Frank’s Cafe

I continue to remember my Dad in all sorts of ways. One way is by pulling out, and finally finishing, this song I started years ago after a visit back to the place my Dad grew up (In Kentucky, just across the river from Cincy)

So, here’s a demo. I really really like how it’s coming.
And I’m glad I finally finished the song. Hope you like you….EF

(BTW, this picture actually is from Frank’s Cafe….New Years Eve, 1950. Taken by my Dad)

FRANK’S CAFE
The Sun’s not shining bright,
On the road back to the old Kentucky home,
Tree coated with ice,
And across each field, a light dusting of snow.

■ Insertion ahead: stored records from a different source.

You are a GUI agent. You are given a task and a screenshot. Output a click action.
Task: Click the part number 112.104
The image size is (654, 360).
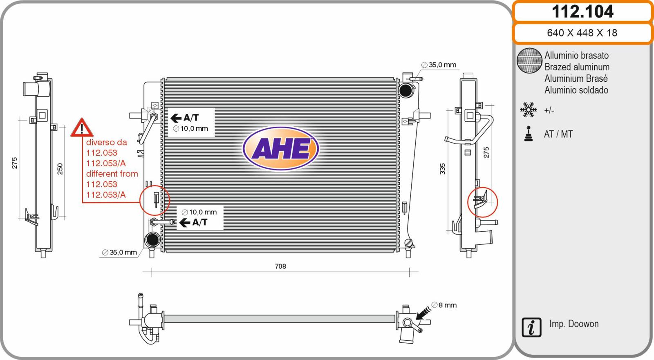(582, 12)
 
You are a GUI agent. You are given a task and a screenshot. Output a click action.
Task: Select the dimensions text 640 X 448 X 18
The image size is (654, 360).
(582, 33)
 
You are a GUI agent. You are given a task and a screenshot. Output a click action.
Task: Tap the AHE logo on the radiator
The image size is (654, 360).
(280, 148)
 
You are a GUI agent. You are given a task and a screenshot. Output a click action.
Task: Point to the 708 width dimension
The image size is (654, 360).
(280, 266)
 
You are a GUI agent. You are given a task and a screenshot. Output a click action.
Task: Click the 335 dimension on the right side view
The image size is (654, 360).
(442, 169)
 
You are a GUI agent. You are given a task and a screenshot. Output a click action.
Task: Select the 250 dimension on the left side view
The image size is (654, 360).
(60, 169)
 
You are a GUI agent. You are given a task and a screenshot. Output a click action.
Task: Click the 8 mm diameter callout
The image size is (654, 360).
(444, 305)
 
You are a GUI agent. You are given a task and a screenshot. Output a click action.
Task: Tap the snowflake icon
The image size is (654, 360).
(529, 110)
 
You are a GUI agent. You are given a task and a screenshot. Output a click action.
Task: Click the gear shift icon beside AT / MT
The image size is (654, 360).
(528, 134)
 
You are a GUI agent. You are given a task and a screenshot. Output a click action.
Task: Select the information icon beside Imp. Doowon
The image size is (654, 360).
(531, 327)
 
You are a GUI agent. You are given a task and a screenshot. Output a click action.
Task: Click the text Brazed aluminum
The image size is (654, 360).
(577, 67)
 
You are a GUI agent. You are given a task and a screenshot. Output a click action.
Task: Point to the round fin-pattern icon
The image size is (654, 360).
(529, 60)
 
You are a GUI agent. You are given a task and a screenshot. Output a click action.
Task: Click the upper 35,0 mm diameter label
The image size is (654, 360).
(439, 65)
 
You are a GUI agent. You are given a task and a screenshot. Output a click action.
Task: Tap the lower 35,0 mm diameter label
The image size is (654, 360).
(119, 252)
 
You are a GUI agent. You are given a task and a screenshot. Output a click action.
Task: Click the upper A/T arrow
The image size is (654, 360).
(176, 118)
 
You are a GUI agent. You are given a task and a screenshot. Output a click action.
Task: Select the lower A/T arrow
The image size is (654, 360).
(184, 223)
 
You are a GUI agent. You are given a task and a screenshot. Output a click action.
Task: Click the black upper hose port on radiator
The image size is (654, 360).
(405, 90)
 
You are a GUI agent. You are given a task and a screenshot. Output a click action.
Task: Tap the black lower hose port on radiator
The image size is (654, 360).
(152, 240)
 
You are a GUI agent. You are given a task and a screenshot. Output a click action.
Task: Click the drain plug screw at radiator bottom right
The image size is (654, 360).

And with every mile, old ghosts reappear and gather round.
And I’m suddenly aware of what is lost and what is found.

And those voices from the past are all around me
And they echo up through time, right to today.
So say hello, and say goodbye
And sing, “American Pie,”
And toast it all tonight at Frank’s Cafe.

An hour down this road,
I find the old red brick house I still recall
Giant in mind, but today in real life
Strangely small.

We used to walk across that bridge to watch the “Big Red Machine.”
Rummage through that attic, filled with old Time Magazines
Sled Devou Park hills in a deep midwinter snow
And watch the seasons turn, as Ohio River flowed

And those voices from the past are all around me
And they echo up through time, right to today.
So say hello, and say goodbye
And sing, “American Pie,”
And toast it all tonight at Frank’s Cafe.

Now, once upon a time,
This old bar and grill bore my grandfather’s name.
I step inside for just one night
To the sounds of karaoke Don McLean.

And these locals raise their beers to a barkeep they’d never known
And the guy behind the tape machine hands me the microphone
As they gather in that pub, like they’ve done a thousand nights
I stand in that small spotlight, and sing with all my might.

And those voices from the past are all around me
And they echo up through time, right to today.
So say hello, and say goodbye
And sing, “American Pie,”
And toast it all tonight at Frank’s Cafe.

Copyright Eric Folkerth, ©2016.
All Rights Reserved.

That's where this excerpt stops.